* [Document text]
▬▬▬
[petsc-users] Differences between jacobi and bjacobi preconditioner for cg method 1-processor/block

Matthew Knepley knepley at gmail.com
Mon May 19 15:20:05 CDT 2014


On Mon, May 19, 2014 at 3:16 PM, Jonathan Wong <jon.the.wong at gmail.com>wrote:

> Matthew: Thanks for clarifying about the block-jacobi.
>
> Paul: I'm only using bjacobi with PETSc to show that the problem is
> solvable, and to provide some "estimation" as to the performance of the
> jacobi preconditioner. On the GPU, I am using CUSP to do cg+jacobi which
> works fine for this 50k node mesh.
>

Its possible the GPU CG code is just ignoring breakdown and continuing the
solve. This may work sometimes, but
could give incorrect answers.

Also, it seems simply beyond belief that CG+Jacobi could solve any FEM
problem other than the identity. For example,
the Laplacian has a condition number that is proportional to h^{-2}, so it
grows like N for linear finite elements in 2D.
Are you trying to solve something with an extremely small timestep so that
it looks like the identity?

   Matt


> On Mon, May 19, 2014 at 12:07 PM, Paul Mullowney <paulmullowney at gmail.com>wrote:
>
>> I don't think bjacobi is working on GPUs. I know Dominic made a pull
>> request a few months ago, but I don't know if its been integrated into next.
>> -Paul
>>
>>
>> On Mon, May 19, 2014 at 12:45 PM, Matthew Knepley <knepley at gmail.com>wrote:
>>
>>> On Mon, May 19, 2014 at 1:42 PM, Jonathan Wong <jon.the.wong at gmail.com>wrote:
>>>
>>>> Thanks for the input. To clarify, I'm trying to compare GPU algorithms
>>>> to Petsc, and they only have cg/jacobi for what I'm comparing at the
>>>> moment. This is why I'm not using gmres (which also works well).
▬▬▬
* [Recorded data]
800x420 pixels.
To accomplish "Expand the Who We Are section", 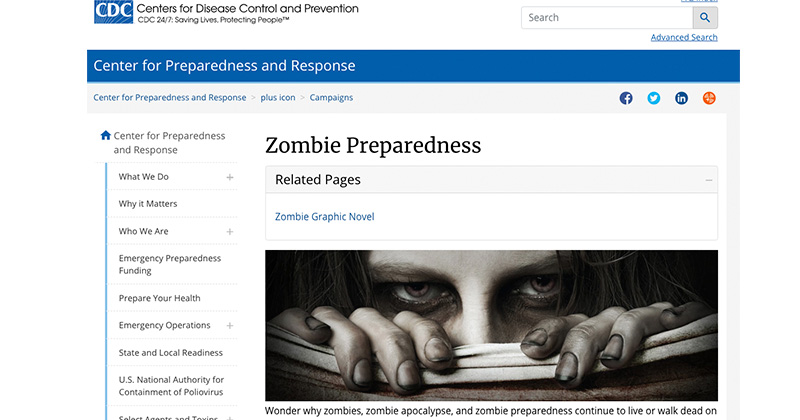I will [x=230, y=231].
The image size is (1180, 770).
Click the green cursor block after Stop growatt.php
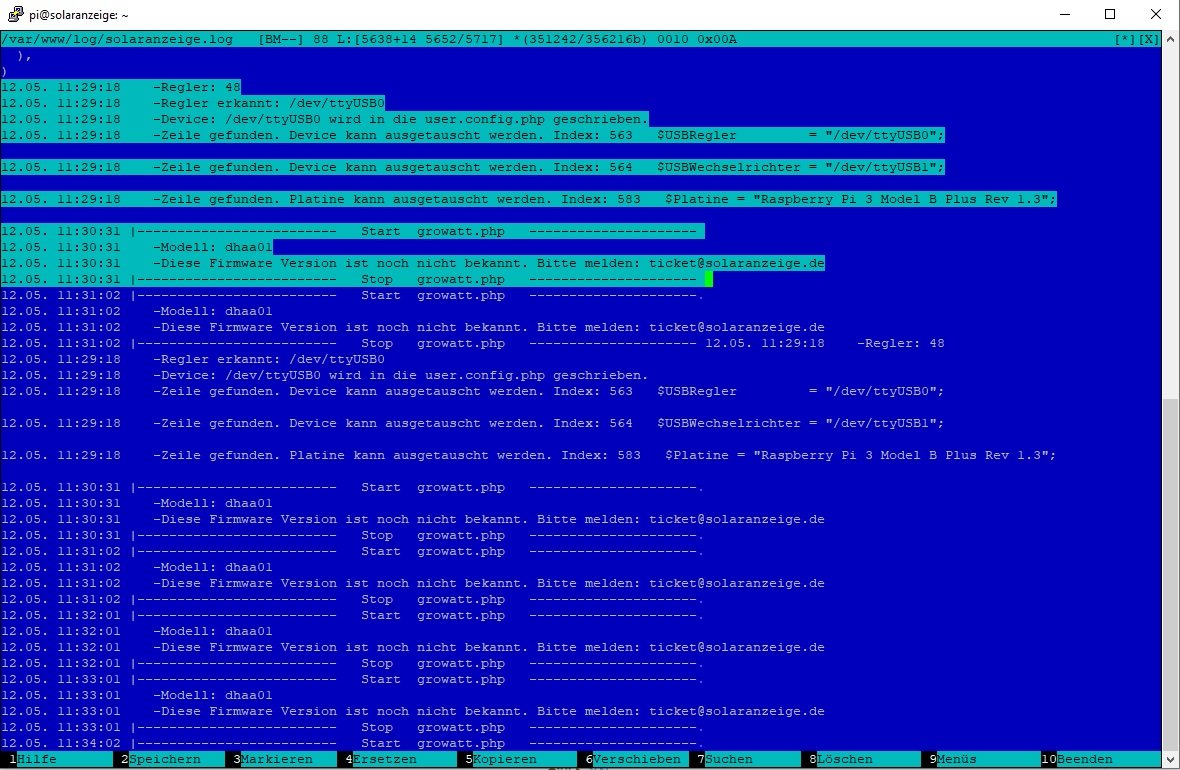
▬▬▬
* [Task statement]
In the email thread above, what does Jonathan Wong use on the GPU to run cg with jacobi?

* [Problem solution]
CUSP